When you copy the material, keep each line exactly as it appears.

### Study material
──────────────────────────────
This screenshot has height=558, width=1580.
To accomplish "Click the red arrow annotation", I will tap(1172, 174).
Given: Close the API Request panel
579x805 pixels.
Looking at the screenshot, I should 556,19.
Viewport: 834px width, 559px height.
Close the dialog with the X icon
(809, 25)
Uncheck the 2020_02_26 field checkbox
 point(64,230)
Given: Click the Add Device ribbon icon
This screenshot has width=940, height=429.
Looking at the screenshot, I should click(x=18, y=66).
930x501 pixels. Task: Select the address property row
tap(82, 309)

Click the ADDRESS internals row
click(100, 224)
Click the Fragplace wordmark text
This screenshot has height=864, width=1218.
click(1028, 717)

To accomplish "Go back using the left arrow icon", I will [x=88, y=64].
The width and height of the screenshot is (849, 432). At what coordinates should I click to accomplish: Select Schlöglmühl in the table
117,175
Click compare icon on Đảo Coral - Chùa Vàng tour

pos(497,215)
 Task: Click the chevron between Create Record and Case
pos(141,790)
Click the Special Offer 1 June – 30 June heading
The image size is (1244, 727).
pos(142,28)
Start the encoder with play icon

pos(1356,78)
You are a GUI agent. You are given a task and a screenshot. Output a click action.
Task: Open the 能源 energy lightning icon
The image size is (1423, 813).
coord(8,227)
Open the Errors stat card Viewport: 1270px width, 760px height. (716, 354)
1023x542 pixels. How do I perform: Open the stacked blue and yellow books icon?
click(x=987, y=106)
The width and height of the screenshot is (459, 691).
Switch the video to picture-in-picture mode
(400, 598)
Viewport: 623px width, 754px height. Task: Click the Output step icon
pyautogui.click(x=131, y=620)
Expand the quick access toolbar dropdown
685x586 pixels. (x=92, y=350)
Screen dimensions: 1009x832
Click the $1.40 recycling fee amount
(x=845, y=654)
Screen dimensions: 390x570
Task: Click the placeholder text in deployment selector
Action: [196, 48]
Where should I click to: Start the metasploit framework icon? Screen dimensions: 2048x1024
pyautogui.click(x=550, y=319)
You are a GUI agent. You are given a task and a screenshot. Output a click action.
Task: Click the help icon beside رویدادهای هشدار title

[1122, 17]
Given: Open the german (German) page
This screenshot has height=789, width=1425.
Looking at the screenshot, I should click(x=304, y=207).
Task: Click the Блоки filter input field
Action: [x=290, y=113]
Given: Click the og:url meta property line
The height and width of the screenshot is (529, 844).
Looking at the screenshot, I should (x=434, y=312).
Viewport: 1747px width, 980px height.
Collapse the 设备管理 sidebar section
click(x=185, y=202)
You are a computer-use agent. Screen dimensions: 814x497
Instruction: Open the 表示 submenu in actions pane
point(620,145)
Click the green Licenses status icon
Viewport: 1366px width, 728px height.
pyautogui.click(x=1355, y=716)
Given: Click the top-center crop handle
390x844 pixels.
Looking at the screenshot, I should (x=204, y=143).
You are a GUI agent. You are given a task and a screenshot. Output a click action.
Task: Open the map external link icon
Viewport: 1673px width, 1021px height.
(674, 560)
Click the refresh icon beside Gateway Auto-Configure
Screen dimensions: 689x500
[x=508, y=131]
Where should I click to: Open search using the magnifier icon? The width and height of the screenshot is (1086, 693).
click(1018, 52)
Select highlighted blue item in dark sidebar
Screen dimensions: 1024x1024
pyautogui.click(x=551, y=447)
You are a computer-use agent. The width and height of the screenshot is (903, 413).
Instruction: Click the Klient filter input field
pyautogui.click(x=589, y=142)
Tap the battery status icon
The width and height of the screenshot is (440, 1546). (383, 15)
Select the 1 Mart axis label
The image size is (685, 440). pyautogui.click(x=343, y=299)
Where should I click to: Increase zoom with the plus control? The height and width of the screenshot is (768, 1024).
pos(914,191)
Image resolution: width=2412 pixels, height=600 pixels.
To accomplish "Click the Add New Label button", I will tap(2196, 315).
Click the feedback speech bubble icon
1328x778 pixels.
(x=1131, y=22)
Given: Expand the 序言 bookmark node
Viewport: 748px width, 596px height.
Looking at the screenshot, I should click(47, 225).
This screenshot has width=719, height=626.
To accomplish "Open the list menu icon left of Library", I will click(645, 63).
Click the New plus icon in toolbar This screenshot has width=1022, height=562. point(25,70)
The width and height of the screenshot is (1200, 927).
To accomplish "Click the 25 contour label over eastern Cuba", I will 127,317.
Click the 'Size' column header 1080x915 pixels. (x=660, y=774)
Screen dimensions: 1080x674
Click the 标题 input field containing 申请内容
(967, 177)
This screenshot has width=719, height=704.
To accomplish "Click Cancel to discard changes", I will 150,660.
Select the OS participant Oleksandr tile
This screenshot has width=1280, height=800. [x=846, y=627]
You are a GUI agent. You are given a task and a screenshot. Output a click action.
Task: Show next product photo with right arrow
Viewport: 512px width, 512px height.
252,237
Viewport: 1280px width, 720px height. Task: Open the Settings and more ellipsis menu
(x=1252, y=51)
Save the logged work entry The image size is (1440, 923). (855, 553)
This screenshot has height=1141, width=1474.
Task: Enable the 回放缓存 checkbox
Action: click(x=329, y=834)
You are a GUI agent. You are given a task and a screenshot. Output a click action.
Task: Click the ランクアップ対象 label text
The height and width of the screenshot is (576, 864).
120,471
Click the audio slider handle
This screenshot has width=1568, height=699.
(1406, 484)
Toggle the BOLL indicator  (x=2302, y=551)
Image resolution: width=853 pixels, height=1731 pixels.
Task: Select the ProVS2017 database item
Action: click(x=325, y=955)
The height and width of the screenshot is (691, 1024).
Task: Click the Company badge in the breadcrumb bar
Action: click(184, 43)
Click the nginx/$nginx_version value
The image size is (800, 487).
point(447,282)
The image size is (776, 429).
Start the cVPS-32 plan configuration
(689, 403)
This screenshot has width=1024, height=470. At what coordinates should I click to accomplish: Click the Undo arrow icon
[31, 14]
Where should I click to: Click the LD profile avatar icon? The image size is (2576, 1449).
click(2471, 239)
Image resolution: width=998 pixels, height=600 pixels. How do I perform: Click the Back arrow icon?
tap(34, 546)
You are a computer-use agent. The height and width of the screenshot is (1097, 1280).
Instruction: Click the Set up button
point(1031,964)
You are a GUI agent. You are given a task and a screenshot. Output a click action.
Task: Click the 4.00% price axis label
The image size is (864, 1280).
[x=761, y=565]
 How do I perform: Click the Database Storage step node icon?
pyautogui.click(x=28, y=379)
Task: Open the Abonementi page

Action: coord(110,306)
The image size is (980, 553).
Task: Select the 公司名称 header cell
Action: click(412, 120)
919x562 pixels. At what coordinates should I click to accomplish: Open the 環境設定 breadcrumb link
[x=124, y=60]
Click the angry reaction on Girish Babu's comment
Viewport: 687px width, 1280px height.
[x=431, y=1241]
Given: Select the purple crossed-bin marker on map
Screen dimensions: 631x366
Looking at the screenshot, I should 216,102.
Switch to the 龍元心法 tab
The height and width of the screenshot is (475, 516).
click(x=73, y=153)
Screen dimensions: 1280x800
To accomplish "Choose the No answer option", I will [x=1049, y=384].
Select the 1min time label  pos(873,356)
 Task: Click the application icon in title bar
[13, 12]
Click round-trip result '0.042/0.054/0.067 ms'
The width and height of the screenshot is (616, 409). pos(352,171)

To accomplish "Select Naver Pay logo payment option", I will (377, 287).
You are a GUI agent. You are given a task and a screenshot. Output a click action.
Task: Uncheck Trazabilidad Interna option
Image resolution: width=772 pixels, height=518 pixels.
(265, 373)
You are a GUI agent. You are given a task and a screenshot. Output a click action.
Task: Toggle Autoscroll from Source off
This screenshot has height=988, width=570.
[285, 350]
──────────────────────────────
### Your response
This screenshot has height=558, width=1580.
To accomplish "Click the red arrow annotation", I will tap(1172, 174).
Given: Close the API Request panel
579x805 pixels.
Looking at the screenshot, I should 556,19.
Viewport: 834px width, 559px height.
Close the dialog with the X icon
(809, 25)
Uncheck the 2020_02_26 field checkbox
 point(64,230)
Given: Click the Add Device ribbon icon
This screenshot has width=940, height=429.
Looking at the screenshot, I should click(x=18, y=66).
930x501 pixels. Task: Select the address property row
tap(82, 309)

Click the ADDRESS internals row
click(100, 224)
Click the Fragplace wordmark text
This screenshot has height=864, width=1218.
click(1028, 717)

To accomplish "Go back using the left arrow icon", I will [x=88, y=64].
The width and height of the screenshot is (849, 432). At what coordinates should I click to accomplish: Select Schlöglmühl in the table
117,175
Click compare icon on Đảo Coral - Chùa Vàng tour

pos(497,215)
 Task: Click the chevron between Create Record and Case
pos(141,790)
Click the Special Offer 1 June – 30 June heading
The image size is (1244, 727).
pos(142,28)
Start the encoder with play icon

pos(1356,78)
You are a GUI agent. You are given a task and a screenshot. Output a click action.
Task: Open the 能源 energy lightning icon
The image size is (1423, 813).
coord(8,227)
Open the Errors stat card Viewport: 1270px width, 760px height. (716, 354)
1023x542 pixels. How do I perform: Open the stacked blue and yellow books icon?
click(x=987, y=106)
The width and height of the screenshot is (459, 691).
Switch the video to picture-in-picture mode
(400, 598)
Viewport: 623px width, 754px height. Task: Click the Output step icon
pyautogui.click(x=131, y=620)
Expand the quick access toolbar dropdown
685x586 pixels. (x=92, y=350)
Screen dimensions: 1009x832
Click the $1.40 recycling fee amount
(x=845, y=654)
Screen dimensions: 390x570
Task: Click the placeholder text in deployment selector
Action: [196, 48]
Where should I click to: Start the metasploit framework icon? Screen dimensions: 2048x1024
pyautogui.click(x=550, y=319)
You are a GUI agent. You are given a task and a screenshot. Output a click action.
Task: Click the help icon beside رویدادهای هشدار title

[1122, 17]
Given: Open the german (German) page
This screenshot has height=789, width=1425.
Looking at the screenshot, I should click(x=304, y=207).
Task: Click the Блоки filter input field
Action: [x=290, y=113]
Given: Click the og:url meta property line
The height and width of the screenshot is (529, 844).
Looking at the screenshot, I should (x=434, y=312).
Viewport: 1747px width, 980px height.
Collapse the 设备管理 sidebar section
click(x=185, y=202)
You are a computer-use agent. Screen dimensions: 814x497
Instruction: Open the 表示 submenu in actions pane
point(620,145)
Click the green Licenses status icon
Viewport: 1366px width, 728px height.
pyautogui.click(x=1355, y=716)
Given: Click the top-center crop handle
390x844 pixels.
Looking at the screenshot, I should (x=204, y=143).
You are a GUI agent. You are given a task and a screenshot. Output a click action.
Task: Open the map external link icon
Viewport: 1673px width, 1021px height.
(674, 560)
Click the refresh icon beside Gateway Auto-Configure
Screen dimensions: 689x500
[x=508, y=131]
Where should I click to: Open search using the magnifier icon? The width and height of the screenshot is (1086, 693).
click(1018, 52)
Select highlighted blue item in dark sidebar
Screen dimensions: 1024x1024
pyautogui.click(x=551, y=447)
You are a computer-use agent. The width and height of the screenshot is (903, 413).
Instruction: Click the Klient filter input field
pyautogui.click(x=589, y=142)
Tap the battery status icon
The width and height of the screenshot is (440, 1546). (383, 15)
Select the 1 Mart axis label
The image size is (685, 440). pyautogui.click(x=343, y=299)
Where should I click to: Increase zoom with the plus control? The height and width of the screenshot is (768, 1024).
pos(914,191)
Image resolution: width=2412 pixels, height=600 pixels.
To accomplish "Click the Add New Label button", I will tap(2196, 315).
Click the feedback speech bubble icon
1328x778 pixels.
(x=1131, y=22)
Given: Expand the 序言 bookmark node
Viewport: 748px width, 596px height.
Looking at the screenshot, I should click(47, 225).
This screenshot has width=719, height=626.
To accomplish "Open the list menu icon left of Library", I will click(645, 63).
Click the New plus icon in toolbar This screenshot has width=1022, height=562. point(25,70)
The width and height of the screenshot is (1200, 927).
To accomplish "Click the 25 contour label over eastern Cuba", I will 127,317.
Click the 'Size' column header 1080x915 pixels. (x=660, y=774)
Screen dimensions: 1080x674
Click the 标题 input field containing 申请内容
(967, 177)
This screenshot has width=719, height=704.
To accomplish "Click Cancel to discard changes", I will 150,660.
Select the OS participant Oleksandr tile
This screenshot has width=1280, height=800. [x=846, y=627]
You are a GUI agent. You are given a task and a screenshot. Output a click action.
Task: Show next product photo with right arrow
Viewport: 512px width, 512px height.
252,237
Viewport: 1280px width, 720px height. Task: Open the Settings and more ellipsis menu
(x=1252, y=51)
Save the logged work entry The image size is (1440, 923). (855, 553)
This screenshot has height=1141, width=1474.
Task: Enable the 回放缓存 checkbox
Action: click(x=329, y=834)
You are a GUI agent. You are given a task and a screenshot. Output a click action.
Task: Click the ランクアップ対象 label text
The height and width of the screenshot is (576, 864).
120,471
Click the audio slider handle
This screenshot has width=1568, height=699.
(1406, 484)
Toggle the BOLL indicator  (x=2302, y=551)
Image resolution: width=853 pixels, height=1731 pixels.
Task: Select the ProVS2017 database item
Action: click(x=325, y=955)
The height and width of the screenshot is (691, 1024).
Task: Click the Company badge in the breadcrumb bar
Action: click(184, 43)
Click the nginx/$nginx_version value
The image size is (800, 487).
point(447,282)
The image size is (776, 429).
Start the cVPS-32 plan configuration
(689, 403)
This screenshot has width=1024, height=470. At what coordinates should I click to accomplish: Click the Undo arrow icon
[31, 14]
Where should I click to: Click the LD profile avatar icon? The image size is (2576, 1449).
click(2471, 239)
Image resolution: width=998 pixels, height=600 pixels. How do I perform: Click the Back arrow icon?
tap(34, 546)
You are a computer-use agent. The height and width of the screenshot is (1097, 1280).
Instruction: Click the Set up button
point(1031,964)
You are a GUI agent. You are given a task and a screenshot. Output a click action.
Task: Click the 4.00% price axis label
The image size is (864, 1280).
[x=761, y=565]
 How do I perform: Click the Database Storage step node icon?
pyautogui.click(x=28, y=379)
Task: Open the Abonementi page

Action: coord(110,306)
The image size is (980, 553).
Task: Select the 公司名称 header cell
Action: click(412, 120)
919x562 pixels. At what coordinates should I click to accomplish: Open the 環境設定 breadcrumb link
[x=124, y=60]
Click the angry reaction on Girish Babu's comment
Viewport: 687px width, 1280px height.
[x=431, y=1241]
Given: Select the purple crossed-bin marker on map
Screen dimensions: 631x366
Looking at the screenshot, I should 216,102.
Switch to the 龍元心法 tab
The height and width of the screenshot is (475, 516).
click(x=73, y=153)
Screen dimensions: 1280x800
To accomplish "Choose the No answer option", I will [x=1049, y=384].
Select the 1min time label  pos(873,356)
 Task: Click the application icon in title bar
[13, 12]
Click round-trip result '0.042/0.054/0.067 ms'
The width and height of the screenshot is (616, 409). pos(352,171)

To accomplish "Select Naver Pay logo payment option", I will (377, 287).
You are a GUI agent. You are given a task and a screenshot. Output a click action.
Task: Uncheck Trazabilidad Interna option
Image resolution: width=772 pixels, height=518 pixels.
(265, 373)
You are a GUI agent. You are given a task and a screenshot. Output a click action.
Task: Toggle Autoscroll from Source off
This screenshot has height=988, width=570.
[285, 350]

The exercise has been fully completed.